I nanotecnologi di Pavia, col gruppo internazionale di cui fanno parte, stanno individuando e quantificando, i biomarcatori che distinguono una lesione cerebrale e quelli che indicano l’attivazione di processi riabilitativi nei mesi successivi al trauma. «Si tratta di una vera sfida», ha osservato il ricercatore, «individuare e quantificare biomarcatori di recupero nei biofluidi. Perché una valutazione affidabile richiede il monitoraggio di un pannello di più biomarkers con un'adeguata solidità analitica. In secondo luogo, un test basato sul sangue sarebbe l'opzione migliore perché i prelievi con fluido cerebrospinale (CSF) non sono fattibili per test ripetuti a lungo termine».

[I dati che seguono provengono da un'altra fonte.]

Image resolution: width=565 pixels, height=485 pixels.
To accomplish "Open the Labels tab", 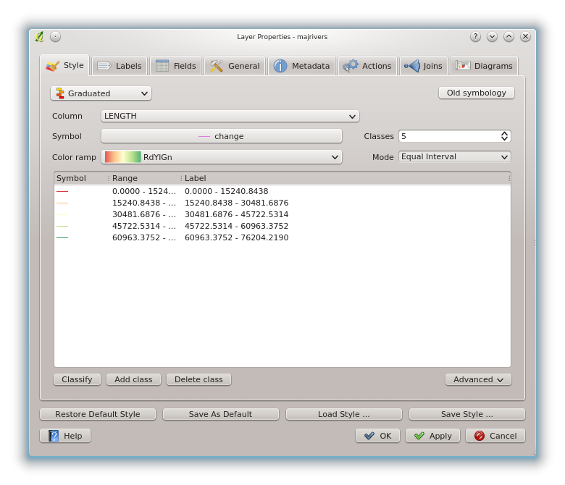I will [x=120, y=66].
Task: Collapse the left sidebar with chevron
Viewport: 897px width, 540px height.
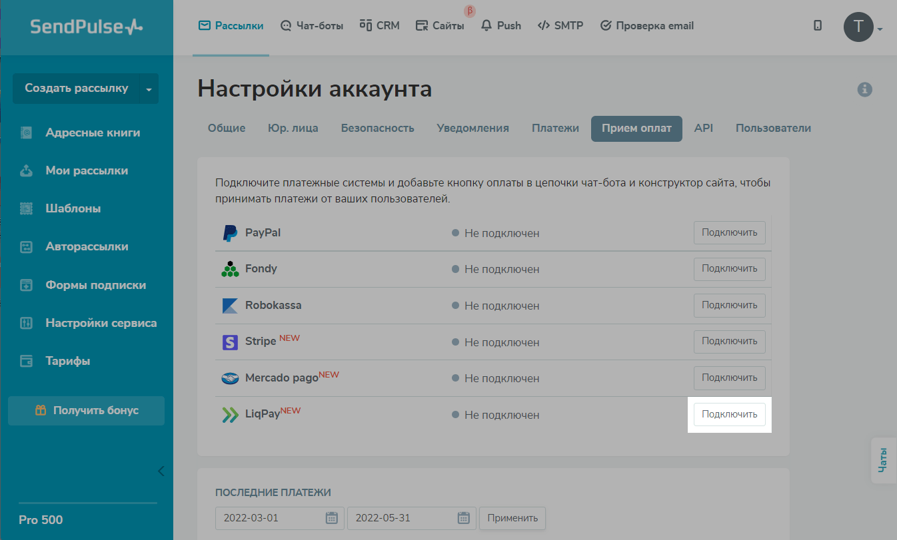Action: click(x=161, y=471)
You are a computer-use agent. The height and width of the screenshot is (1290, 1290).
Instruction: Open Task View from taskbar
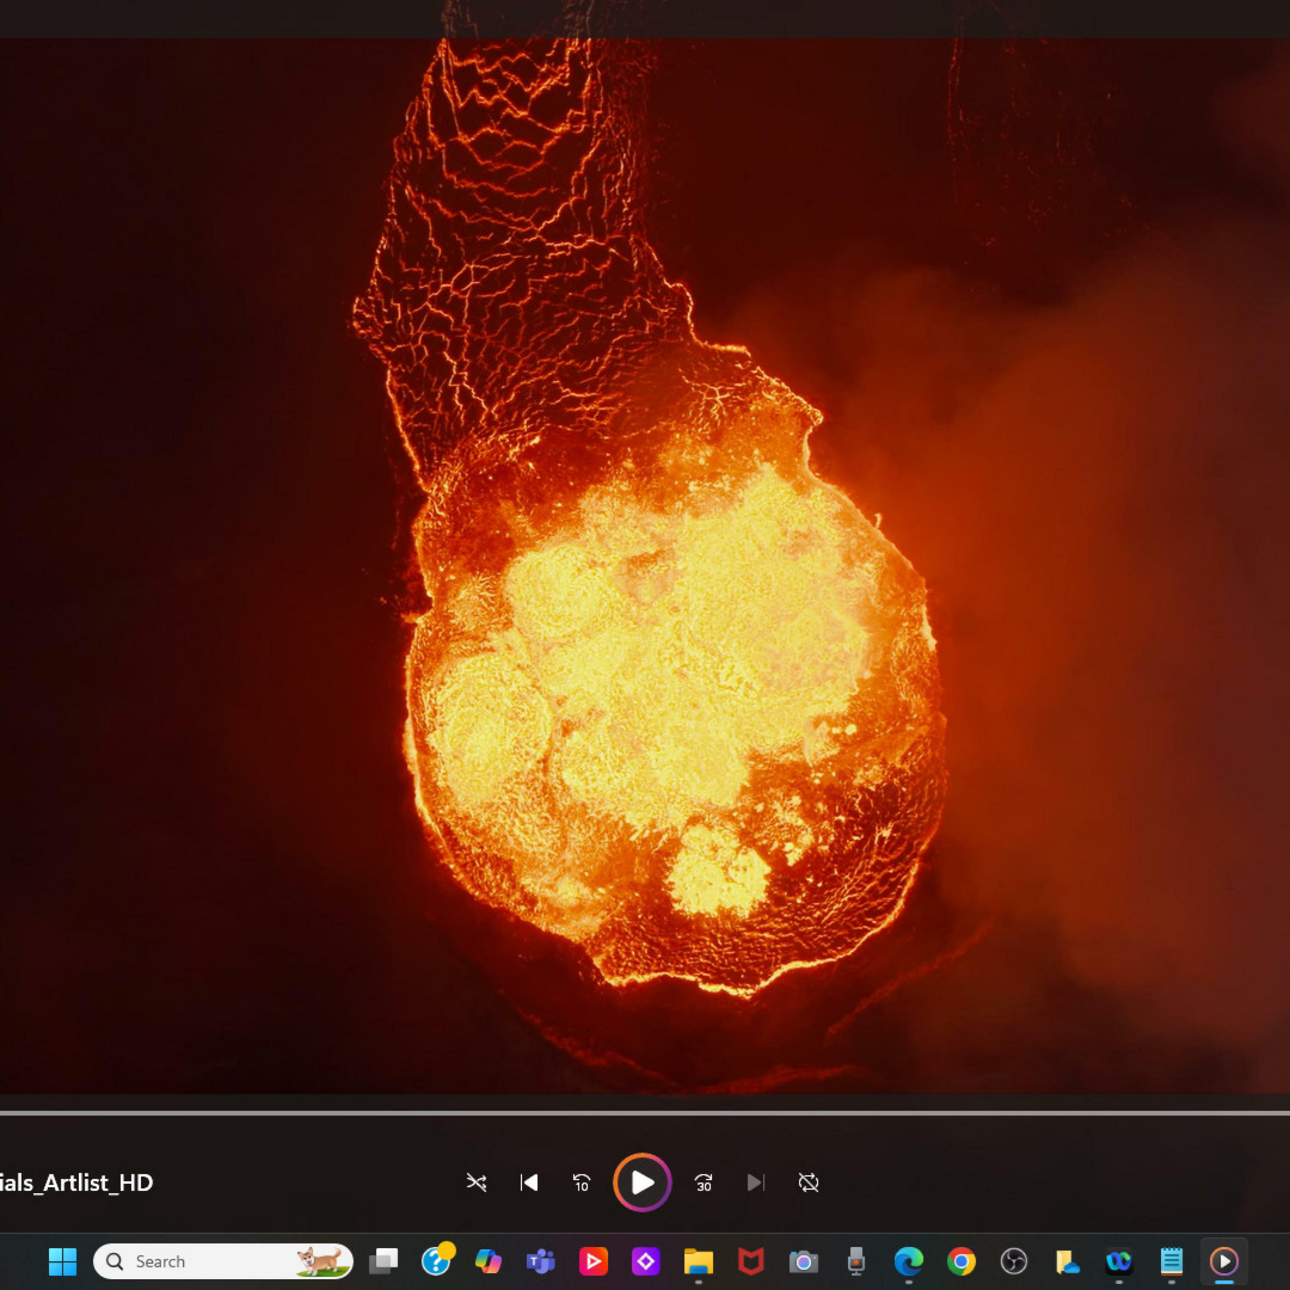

D'altra parte, i biomarcatori del cervello possono essere trovati nel sangue ma solitamente a concentrazioni molto basse. “Lo scopo del nostro progetto", ha concluso Vanna, "è sviluppare una nuova piattaforma nano-biosensoriale in grado di identificare e quantificare più biomarcatori cerebrali – tre micro RNA e tre proteine ​​inizialmente selezionati – nel sangue e con elevata sensibilità”. La grande messe di dati, in arrivo dall’infinitamente piccolo, fornirà risposte preziose.

Post-ictus, modelli costruiti sui dati per leggere la capacità di recupero
E dell’analisi dei dati che arrivano dalle attività robotizzate riabilitative ha parlato Vittorio Sanguineti, professore al Dibris di Genova. Bio-ingegnere, Sanguinetti ha esaminato le numerose informazioni di 49 pazienti post-ictus, riabilitati dall’IRCCS Maugeri di Veruno (No), attraverso robot. Pazienti che, ha spiegato, «hanno praticato l'allenamento assistito da spalla-gomito, consistente in una sequenza di movimenti planari, da punto a punto, che raggiungevano i movimenti nel piano orizzontale in diverse direzioni. Il compito consisteva in una sequenza di movimenti di raggiungimento, punto-punto, nel piano orizzontale. I bersagli erano disposti come i vertici di figure geometriche». La ricerca punta a creare modelli computazionali che siano predittivi della possibilità di recupero del paziente.